» **To do**:
Copy the following lines from the listing below verbatim, beginning at the line that contains "coordinates (176, 362)." and ending after the line that contains "list-scrollbar: ▲ ▼".

» **Data for review**:
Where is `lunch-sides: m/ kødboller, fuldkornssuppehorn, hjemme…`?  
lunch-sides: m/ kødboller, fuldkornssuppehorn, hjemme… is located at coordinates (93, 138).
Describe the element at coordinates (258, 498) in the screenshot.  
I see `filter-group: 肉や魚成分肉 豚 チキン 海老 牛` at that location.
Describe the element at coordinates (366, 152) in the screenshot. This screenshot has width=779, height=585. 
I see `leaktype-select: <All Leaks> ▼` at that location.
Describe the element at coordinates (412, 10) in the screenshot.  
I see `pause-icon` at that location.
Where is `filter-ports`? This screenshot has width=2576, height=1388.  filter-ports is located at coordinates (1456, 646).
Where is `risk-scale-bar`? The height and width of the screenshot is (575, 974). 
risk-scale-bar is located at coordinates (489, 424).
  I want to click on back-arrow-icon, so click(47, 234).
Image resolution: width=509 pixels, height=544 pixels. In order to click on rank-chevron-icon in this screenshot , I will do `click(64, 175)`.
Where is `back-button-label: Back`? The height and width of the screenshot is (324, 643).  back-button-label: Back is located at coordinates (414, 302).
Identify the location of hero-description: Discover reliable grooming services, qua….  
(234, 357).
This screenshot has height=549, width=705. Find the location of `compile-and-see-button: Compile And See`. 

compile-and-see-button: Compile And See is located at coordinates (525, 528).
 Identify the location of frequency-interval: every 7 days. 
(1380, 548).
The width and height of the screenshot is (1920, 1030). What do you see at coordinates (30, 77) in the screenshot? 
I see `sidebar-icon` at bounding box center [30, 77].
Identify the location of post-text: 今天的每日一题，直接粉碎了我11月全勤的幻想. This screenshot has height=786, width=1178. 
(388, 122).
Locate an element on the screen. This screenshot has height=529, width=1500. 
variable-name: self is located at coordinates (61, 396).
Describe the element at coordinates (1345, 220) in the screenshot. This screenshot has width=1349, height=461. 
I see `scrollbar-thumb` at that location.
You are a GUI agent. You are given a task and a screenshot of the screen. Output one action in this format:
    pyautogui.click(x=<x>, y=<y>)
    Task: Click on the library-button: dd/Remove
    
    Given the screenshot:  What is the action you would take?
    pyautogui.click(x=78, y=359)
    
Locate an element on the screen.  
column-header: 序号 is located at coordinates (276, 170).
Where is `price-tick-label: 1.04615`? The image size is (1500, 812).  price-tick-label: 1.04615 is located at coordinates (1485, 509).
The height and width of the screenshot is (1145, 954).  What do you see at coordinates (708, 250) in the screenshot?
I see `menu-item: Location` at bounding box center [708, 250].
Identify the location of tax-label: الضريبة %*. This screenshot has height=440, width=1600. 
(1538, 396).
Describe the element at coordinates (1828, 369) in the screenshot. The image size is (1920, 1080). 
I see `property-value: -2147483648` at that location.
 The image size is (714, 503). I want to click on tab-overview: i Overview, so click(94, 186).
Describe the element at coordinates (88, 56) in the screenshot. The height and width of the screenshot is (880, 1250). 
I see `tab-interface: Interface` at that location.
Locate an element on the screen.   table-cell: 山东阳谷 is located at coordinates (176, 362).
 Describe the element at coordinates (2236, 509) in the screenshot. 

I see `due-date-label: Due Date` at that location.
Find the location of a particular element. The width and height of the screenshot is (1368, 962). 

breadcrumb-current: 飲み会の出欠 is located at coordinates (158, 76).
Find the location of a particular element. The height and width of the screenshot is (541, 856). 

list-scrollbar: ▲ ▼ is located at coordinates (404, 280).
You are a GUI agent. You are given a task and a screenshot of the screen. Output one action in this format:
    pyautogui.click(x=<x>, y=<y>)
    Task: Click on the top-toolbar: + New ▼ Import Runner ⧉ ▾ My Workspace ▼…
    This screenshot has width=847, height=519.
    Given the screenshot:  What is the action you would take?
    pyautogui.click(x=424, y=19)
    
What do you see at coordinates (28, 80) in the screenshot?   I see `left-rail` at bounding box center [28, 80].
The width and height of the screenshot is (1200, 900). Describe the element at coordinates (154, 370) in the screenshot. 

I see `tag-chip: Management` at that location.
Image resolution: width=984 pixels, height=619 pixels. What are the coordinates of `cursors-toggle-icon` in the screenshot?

» **Written response**:
Locate an element on the screen.   table-cell: 山东阳谷 is located at coordinates (176, 362).
 Describe the element at coordinates (2236, 509) in the screenshot. 

I see `due-date-label: Due Date` at that location.
Find the location of a particular element. The width and height of the screenshot is (1368, 962). 

breadcrumb-current: 飲み会の出欠 is located at coordinates (158, 76).
Find the location of a particular element. The height and width of the screenshot is (541, 856). 

list-scrollbar: ▲ ▼ is located at coordinates (404, 280).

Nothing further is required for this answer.